Battery Parker (1907-1917) - Battery Thomas Parker is a concrete Endicott Period Coastal Battery located on Fort Casey (1), Whidbey Island, Island County, Washington . Named in G.O. 194, 27 Dec 1904, after Bvt. 1st Lt. Thomas D. Parker, U.S. Army, 2nd Lt., 2nd U.S. Infantry, who was killed in action at Gaines Mill, Virginia, 27 Jun 1862, during the U.S. Civil War. The Battery was begun August 1903 and completed August 1905 and transferred to the Coast Artillery 22 May 1907 at a cost of $50,380. The guns were removed from the Battery in 1917.
Battery Parker History
Part of the Harbor Defense of Puget Sound. Battery Parker was designed to protect both the Straight of Juan De Fuca and the Admiralty Inlet to Puget Sound.
Originally built with two, 6" M1905 rifles mounted on M1903 disappearing carriages. This was a two story battery with the guns located on the upper level and the magazines and service rooms on the lower level. On the lower level a common shell room and a common powder room serve both gun positions. Electrical power was provided from either the plant at Battery Seymour & Schenck, the central power plant or commercial power. No shell or powder hoists were provided.

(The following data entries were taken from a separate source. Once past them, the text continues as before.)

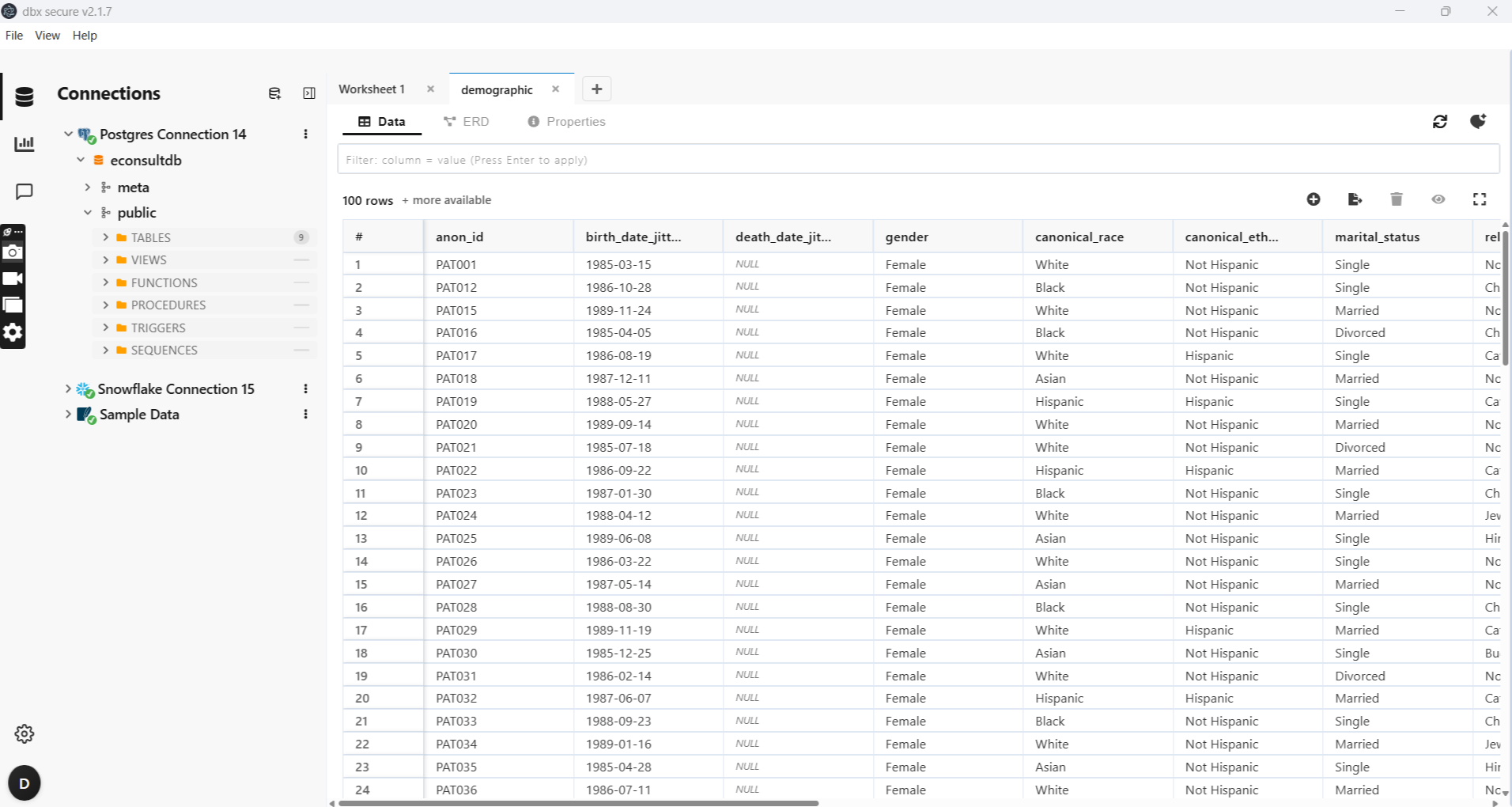Refresh the demographic table data

(1440, 121)
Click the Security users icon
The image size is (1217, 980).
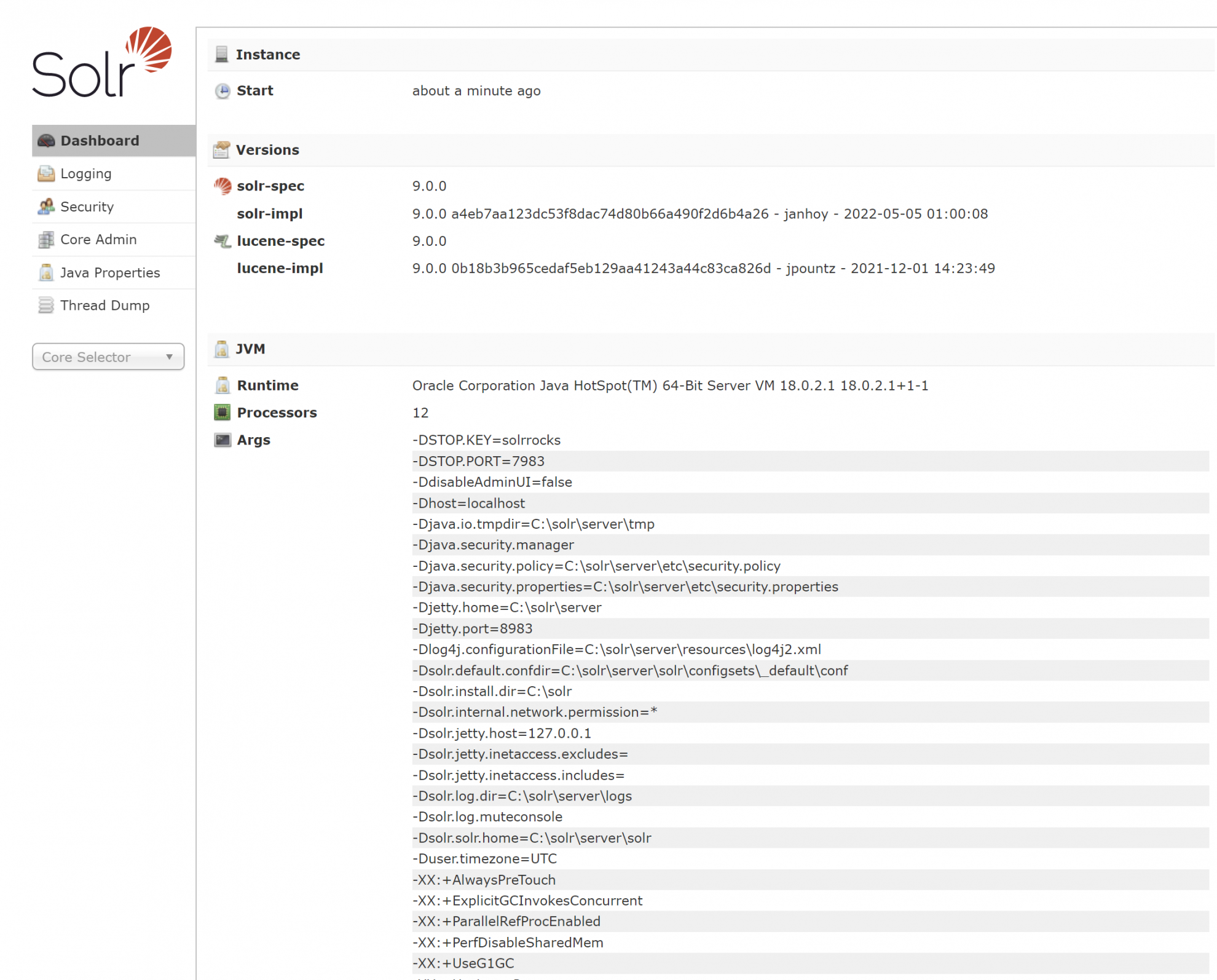pos(45,207)
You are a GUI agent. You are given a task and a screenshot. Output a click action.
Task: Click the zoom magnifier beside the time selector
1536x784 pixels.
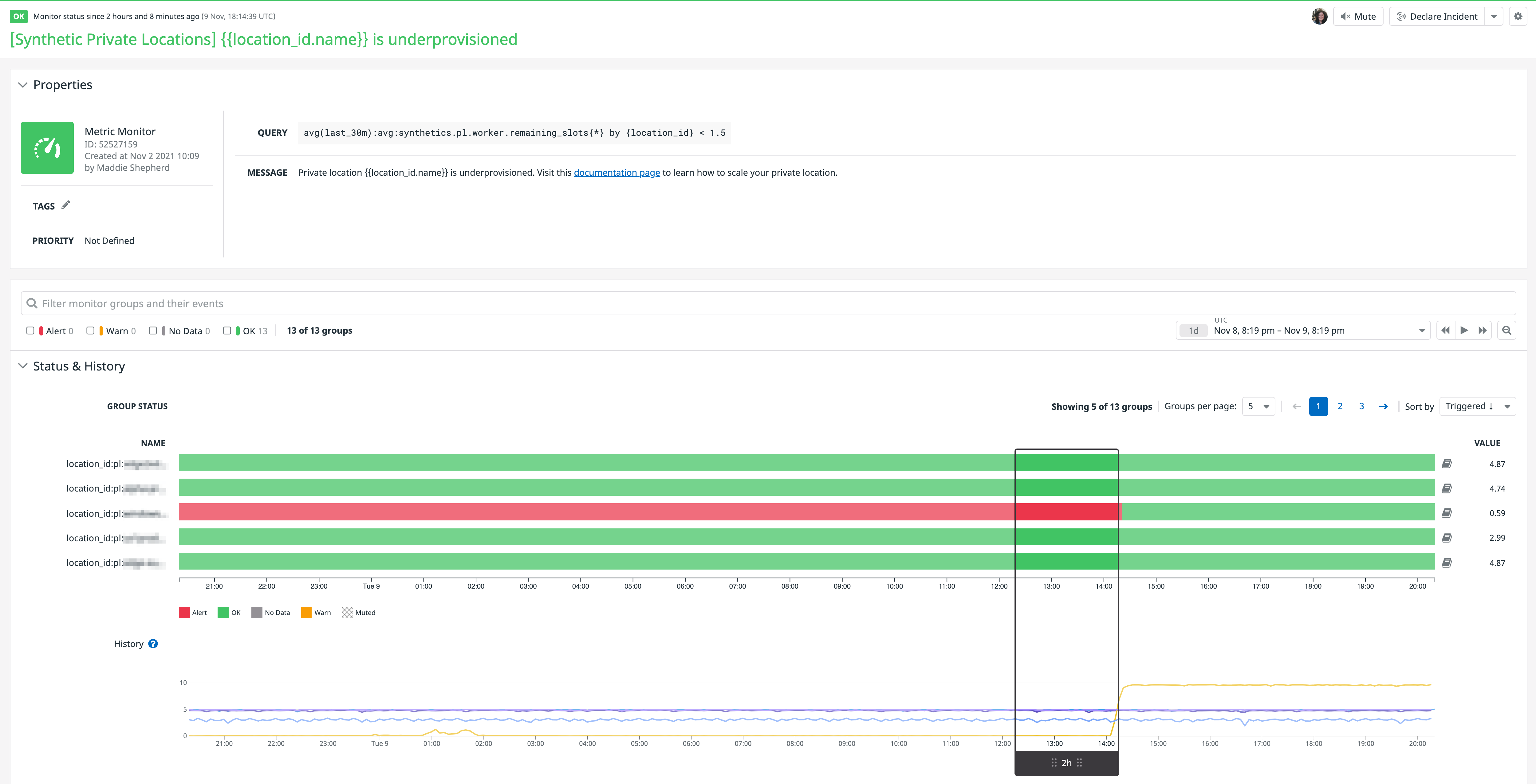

The U.S. entry into World War I resulted in a widespread removal of large caliber coastal defense gun tubes for service in Europe. Many of the gun and mortar tubes removed were sent to arsenals for modification and mounting on mobile carriages, both wheeled and railroad. Most of the removed gun tubes never made it to Europe and were either remounted or remained at the arsenals until needed elsewhere. The two 6" guns at Battery Parker were listed for service overseas on 27 Aug 1917 and by 18 Jul 1918 they had been transferred. The guns were actually transferred 31 Dec 1917 to Watervliet Arsenal but never actually made it overseas because the war drew to a close before they could be modified and shipped. These guns remained in the inventory until after World War II but were never remounted.
The battery was clean and dry when visited. No guns or carriages were in place.